Adaptation Gap Report 2020 - Executive Summary

United Nations Environment Programme Technical University of Denmark Partnership ; World Adaptation Science Programme ; United Nations Environment Programme (2021)

In the lead-up to the Global Stocktake in 2023, the AGR aims to address three important questions: What are we doing today to adapt? To what extent are we currently reducing climate risks? To what extent will our adaptation trajectory help us reduce future climate risks? An answer to these questions will need to be formed in parallel with methodological advances and the generation of new global data in order to address data restrictions and methodological issues outlined in chapter 2 of this report. Building on currently available information (including scientific literature, internationally funded project documents and countries’ reports to the UNFCCC), this fifth edition of the AGR thus focuses on adaptation outputs, while laying the foundation for future AGRs to go further on observed and future outcomes in terms of risk reduction. The deep dive in the 2020 AGR is nature-based solutions for adaptation, given the growing connections and the potential for synergies between the climate and biodiversity agendas, and the urgent need for policy and action to secure and harness nature’s benefits.

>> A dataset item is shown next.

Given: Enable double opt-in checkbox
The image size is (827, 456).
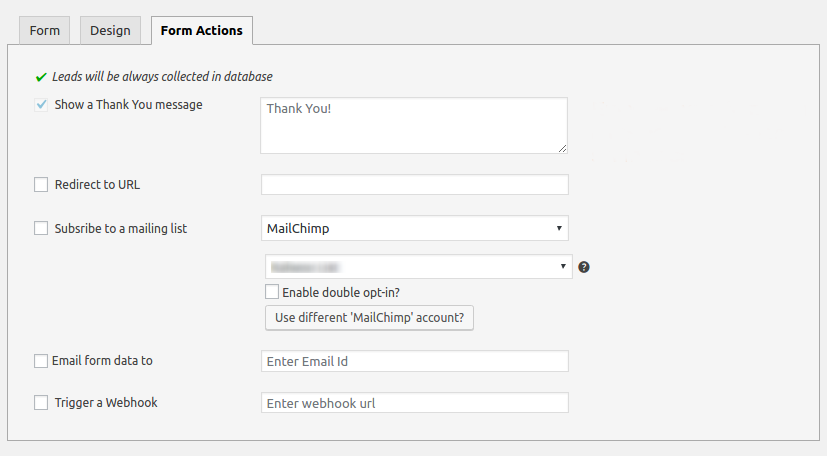Looking at the screenshot, I should tap(272, 292).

This is reflected in the designation of 2020 as the Super Year for Nature (with much activity postponed to 2021 due to the pandemic), the fifth UN Environment Assembly’s focus on Strengthening Actions for Nature to Achieve the Sustainable Development Goals, and the UN Decade on Ecosystem Restoration. To date, much discussion of nature-based solutions has focused on climate change mitigation, but they also play a crucial role in adaptation.